_Supplied entries_:
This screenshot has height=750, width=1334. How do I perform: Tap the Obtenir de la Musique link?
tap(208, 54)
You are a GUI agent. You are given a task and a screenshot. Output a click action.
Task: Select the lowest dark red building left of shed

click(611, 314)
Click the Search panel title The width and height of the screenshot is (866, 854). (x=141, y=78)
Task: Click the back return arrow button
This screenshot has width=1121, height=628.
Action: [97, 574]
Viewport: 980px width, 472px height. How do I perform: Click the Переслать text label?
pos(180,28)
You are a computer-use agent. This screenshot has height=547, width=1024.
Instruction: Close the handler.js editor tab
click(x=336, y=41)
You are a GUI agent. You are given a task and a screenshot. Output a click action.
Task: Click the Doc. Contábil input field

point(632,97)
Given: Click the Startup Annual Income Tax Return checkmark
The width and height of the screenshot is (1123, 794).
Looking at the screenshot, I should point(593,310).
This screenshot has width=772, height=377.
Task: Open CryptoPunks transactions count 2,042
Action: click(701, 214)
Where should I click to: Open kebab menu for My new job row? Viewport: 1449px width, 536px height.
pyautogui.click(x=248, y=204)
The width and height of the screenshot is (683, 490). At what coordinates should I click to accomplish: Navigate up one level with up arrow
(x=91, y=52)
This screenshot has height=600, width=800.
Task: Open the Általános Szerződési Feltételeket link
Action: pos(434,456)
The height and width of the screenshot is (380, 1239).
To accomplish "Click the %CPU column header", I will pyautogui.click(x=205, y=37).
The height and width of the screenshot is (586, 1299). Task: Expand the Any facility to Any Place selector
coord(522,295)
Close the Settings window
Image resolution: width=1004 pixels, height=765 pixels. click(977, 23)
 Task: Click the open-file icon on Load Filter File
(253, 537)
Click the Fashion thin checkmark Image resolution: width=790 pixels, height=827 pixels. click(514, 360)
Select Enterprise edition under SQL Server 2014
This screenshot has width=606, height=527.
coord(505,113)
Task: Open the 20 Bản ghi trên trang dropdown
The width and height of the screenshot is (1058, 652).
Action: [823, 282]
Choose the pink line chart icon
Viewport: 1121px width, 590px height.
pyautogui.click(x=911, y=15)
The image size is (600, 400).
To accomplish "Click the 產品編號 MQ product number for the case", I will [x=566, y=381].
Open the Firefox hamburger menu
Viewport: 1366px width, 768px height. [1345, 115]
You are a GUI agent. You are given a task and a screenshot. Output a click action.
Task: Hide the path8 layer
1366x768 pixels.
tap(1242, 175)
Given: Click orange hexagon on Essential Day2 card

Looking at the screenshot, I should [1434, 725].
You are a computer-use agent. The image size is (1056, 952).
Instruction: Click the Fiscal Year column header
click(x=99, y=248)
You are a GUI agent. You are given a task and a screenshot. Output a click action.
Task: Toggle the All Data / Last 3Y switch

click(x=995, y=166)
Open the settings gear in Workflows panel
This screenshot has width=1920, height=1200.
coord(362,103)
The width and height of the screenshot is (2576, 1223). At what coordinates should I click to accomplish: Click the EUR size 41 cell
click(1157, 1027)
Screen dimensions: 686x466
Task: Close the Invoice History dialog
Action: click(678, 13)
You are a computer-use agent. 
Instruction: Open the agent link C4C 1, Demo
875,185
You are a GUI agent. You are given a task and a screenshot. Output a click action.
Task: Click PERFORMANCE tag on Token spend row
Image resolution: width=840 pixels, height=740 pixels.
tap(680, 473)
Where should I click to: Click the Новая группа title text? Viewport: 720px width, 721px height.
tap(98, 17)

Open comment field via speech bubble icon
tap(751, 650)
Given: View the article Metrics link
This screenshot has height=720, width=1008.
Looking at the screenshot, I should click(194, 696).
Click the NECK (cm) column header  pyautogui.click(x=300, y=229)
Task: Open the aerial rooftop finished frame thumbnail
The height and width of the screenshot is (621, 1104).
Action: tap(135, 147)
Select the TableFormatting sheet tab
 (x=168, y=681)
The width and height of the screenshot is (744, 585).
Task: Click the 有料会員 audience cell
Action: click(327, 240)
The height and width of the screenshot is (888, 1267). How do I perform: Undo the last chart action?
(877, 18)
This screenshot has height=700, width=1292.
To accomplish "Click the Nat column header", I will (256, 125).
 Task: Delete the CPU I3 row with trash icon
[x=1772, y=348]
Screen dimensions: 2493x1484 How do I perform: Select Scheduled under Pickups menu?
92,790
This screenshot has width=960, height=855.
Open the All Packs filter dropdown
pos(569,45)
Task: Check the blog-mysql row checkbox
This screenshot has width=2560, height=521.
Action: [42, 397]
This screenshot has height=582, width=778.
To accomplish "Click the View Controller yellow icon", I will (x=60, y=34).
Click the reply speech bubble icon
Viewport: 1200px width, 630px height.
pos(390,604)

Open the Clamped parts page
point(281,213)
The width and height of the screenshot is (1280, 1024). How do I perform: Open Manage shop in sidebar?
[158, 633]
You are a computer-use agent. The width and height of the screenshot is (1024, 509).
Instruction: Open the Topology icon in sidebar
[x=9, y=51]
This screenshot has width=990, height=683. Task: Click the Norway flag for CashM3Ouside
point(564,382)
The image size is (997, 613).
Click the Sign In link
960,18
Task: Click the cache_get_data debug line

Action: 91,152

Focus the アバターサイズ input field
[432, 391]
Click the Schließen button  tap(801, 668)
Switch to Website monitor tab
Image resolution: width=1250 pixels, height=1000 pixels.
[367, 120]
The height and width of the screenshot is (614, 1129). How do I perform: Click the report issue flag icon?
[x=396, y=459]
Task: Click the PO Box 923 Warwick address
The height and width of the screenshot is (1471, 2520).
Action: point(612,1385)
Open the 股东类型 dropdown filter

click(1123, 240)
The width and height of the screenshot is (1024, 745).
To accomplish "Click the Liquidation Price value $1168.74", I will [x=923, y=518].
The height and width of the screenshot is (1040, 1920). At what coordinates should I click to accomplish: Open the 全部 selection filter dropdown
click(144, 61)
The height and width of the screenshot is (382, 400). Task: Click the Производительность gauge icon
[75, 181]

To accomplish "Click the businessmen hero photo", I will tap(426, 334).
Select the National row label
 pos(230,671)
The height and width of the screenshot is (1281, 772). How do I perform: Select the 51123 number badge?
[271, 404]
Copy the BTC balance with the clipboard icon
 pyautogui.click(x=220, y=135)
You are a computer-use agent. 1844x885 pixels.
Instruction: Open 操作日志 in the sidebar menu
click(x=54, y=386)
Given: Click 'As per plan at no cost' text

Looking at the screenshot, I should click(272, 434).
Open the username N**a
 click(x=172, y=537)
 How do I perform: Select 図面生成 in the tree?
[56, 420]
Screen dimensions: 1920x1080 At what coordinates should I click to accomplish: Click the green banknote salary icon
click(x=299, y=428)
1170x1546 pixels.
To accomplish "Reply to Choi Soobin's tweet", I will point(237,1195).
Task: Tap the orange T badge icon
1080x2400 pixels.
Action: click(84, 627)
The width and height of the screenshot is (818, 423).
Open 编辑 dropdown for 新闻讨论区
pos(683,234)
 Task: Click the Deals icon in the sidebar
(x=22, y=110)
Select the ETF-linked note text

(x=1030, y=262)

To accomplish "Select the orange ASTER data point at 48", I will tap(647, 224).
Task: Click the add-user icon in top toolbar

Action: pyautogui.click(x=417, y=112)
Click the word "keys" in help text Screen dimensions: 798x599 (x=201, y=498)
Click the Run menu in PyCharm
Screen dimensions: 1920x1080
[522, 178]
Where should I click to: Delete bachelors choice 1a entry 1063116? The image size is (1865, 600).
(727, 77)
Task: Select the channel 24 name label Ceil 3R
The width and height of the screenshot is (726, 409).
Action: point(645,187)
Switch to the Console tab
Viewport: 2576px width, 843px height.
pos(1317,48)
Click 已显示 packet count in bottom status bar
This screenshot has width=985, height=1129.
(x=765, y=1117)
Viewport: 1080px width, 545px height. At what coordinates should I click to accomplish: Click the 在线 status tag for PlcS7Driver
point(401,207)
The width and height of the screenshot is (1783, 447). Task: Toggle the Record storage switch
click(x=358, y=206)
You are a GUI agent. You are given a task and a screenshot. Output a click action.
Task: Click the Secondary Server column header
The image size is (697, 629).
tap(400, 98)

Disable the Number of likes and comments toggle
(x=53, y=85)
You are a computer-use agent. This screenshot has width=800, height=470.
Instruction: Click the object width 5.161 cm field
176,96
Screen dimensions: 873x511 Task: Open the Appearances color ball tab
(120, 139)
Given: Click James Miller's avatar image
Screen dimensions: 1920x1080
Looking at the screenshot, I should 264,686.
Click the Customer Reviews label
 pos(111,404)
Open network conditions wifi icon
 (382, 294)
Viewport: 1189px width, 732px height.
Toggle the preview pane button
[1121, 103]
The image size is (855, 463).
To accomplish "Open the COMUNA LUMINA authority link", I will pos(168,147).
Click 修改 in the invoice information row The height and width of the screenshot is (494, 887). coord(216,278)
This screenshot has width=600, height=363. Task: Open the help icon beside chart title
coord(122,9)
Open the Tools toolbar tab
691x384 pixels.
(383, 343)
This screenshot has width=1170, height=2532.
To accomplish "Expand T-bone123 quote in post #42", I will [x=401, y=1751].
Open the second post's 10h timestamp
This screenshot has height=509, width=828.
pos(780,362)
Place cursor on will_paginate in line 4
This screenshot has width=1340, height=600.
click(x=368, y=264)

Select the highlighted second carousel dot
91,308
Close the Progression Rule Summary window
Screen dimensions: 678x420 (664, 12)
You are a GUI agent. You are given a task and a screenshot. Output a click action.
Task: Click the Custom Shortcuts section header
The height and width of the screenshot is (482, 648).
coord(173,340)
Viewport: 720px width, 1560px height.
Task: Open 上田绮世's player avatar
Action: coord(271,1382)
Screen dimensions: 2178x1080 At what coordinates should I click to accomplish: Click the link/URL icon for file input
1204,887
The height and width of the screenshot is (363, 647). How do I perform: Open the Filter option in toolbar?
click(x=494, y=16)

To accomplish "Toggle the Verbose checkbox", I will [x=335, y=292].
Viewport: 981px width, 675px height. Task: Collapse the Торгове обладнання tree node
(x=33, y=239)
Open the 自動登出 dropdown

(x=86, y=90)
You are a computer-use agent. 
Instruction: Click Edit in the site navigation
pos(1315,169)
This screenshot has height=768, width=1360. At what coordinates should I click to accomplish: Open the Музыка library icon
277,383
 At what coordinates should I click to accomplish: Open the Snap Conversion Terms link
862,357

_Exercise brief_: Extract exactly the leading lines of the data, stopping at and including the line with "Choose the pink line chart icon".

_Task response_:
This screenshot has height=750, width=1334. How do I perform: Tap the Obtenir de la Musique link?
tap(208, 54)
You are a GUI agent. You are given a task and a screenshot. Output a click action.
Task: Select the lowest dark red building left of shed

click(611, 314)
Click the Search panel title The width and height of the screenshot is (866, 854). (x=141, y=78)
Task: Click the back return arrow button
This screenshot has width=1121, height=628.
Action: [97, 574]
Viewport: 980px width, 472px height. How do I perform: Click the Переслать text label?
pos(180,28)
You are a computer-use agent. This screenshot has height=547, width=1024.
Instruction: Close the handler.js editor tab
click(x=336, y=41)
You are a GUI agent. You are given a task and a screenshot. Output a click action.
Task: Click the Doc. Contábil input field

point(632,97)
Given: Click the Startup Annual Income Tax Return checkmark
The width and height of the screenshot is (1123, 794).
Looking at the screenshot, I should point(593,310).
This screenshot has width=772, height=377.
Task: Open CryptoPunks transactions count 2,042
Action: click(701, 214)
Where should I click to: Open kebab menu for My new job row? Viewport: 1449px width, 536px height.
pyautogui.click(x=248, y=204)
The width and height of the screenshot is (683, 490). At what coordinates should I click to accomplish: Navigate up one level with up arrow
(x=91, y=52)
This screenshot has height=600, width=800.
Task: Open the Általános Szerződési Feltételeket link
Action: pos(434,456)
The height and width of the screenshot is (380, 1239).
To accomplish "Click the %CPU column header", I will pyautogui.click(x=205, y=37).
The height and width of the screenshot is (586, 1299). Task: Expand the Any facility to Any Place selector
coord(522,295)
Close the Settings window
Image resolution: width=1004 pixels, height=765 pixels. click(977, 23)
 Task: Click the open-file icon on Load Filter File
(253, 537)
Click the Fashion thin checkmark Image resolution: width=790 pixels, height=827 pixels. click(514, 360)
Select Enterprise edition under SQL Server 2014
This screenshot has width=606, height=527.
coord(505,113)
Task: Open the 20 Bản ghi trên trang dropdown
The width and height of the screenshot is (1058, 652).
Action: [823, 282]
Choose the pink line chart icon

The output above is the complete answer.